**PROMPT**
Sum up the passage on the Large Prajñāpāramitā Sūtras in two sentences.

**PAGE TEXT**
· · · · · · ·

The Large Prajñāpāramitā Sūtras (Skt. Mahāprajñāpāramitā,) is a group or family of Mahayana sutras of the Prajñāpāramitā (PP) genre.[1] Modern scholars consider these to be later expansions based on the earlier Aṣṭasāhasrikā Prajñāpāramitā Sūtra, which is seen as a prototype of the Larger sutras.[2] [3] [4] [5] [6]
The various versions and translations of the "Large" Prajñāpāramitā Sūtras contain much shared content, as well as various differences, including being significantly different in terms of length (which is measured in ślokas, often translated as "lines").[7]
In the Tibetan Buddhist tradition, Prajñāpāramitā sutras are divided into long, medium, and short texts.[8] Edward Conze, one of the first Western scholars to extensively study this literature, saw the three largest Prajñāpāramitā sutras as being different versions of one sutra, which he just called the "Large Prajñāpāramitā".[9] Similarly, Lewis Lancaster writes that these three sutras "contain basically the same text, their length being determined by the amount of repetition."

· · · · · · ·

(Extracted data entries)
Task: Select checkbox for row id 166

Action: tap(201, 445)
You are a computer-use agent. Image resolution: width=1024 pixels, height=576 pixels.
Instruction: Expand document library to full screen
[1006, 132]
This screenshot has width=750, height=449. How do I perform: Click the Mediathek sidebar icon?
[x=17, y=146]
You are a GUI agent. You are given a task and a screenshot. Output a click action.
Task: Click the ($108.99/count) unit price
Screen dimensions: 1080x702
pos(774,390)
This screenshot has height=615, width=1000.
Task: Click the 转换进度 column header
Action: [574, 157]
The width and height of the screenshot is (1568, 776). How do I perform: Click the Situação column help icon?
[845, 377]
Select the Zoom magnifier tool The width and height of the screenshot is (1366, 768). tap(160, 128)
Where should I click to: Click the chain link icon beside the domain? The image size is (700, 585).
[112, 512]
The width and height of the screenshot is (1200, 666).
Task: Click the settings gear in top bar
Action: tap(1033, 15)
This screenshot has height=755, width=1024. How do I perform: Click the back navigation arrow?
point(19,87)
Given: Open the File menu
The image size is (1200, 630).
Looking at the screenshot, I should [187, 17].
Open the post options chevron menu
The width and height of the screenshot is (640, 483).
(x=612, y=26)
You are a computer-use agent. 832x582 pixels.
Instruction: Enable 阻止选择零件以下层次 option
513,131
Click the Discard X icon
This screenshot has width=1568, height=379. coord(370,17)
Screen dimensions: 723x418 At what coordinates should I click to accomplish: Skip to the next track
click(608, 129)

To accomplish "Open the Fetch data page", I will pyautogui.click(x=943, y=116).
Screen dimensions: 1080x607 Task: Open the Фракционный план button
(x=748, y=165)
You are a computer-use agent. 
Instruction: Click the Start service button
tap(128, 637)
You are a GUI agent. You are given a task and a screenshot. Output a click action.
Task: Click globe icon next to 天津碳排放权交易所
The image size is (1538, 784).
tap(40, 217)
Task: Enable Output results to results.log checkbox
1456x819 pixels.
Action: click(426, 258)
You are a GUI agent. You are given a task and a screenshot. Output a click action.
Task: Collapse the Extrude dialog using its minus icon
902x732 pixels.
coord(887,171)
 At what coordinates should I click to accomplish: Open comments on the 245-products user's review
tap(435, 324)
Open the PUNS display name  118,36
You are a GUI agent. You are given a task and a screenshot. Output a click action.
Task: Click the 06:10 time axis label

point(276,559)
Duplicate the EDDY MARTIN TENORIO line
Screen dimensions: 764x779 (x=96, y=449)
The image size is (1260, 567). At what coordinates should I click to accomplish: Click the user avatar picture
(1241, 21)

· · · · · · ·

**COMPLETED TASK**
The Large Prajñāpāramitā Sūtras are a family of Mahayana sutras that modern scholars consider later expansions of the earlier Aṣṭasāhasrikā Prajñāpāramitā Sūtra. Their versions share much content but differ, especially in length, and scholars such as Edward Conze and Lewis Lancaster see the three largest as basically the same text.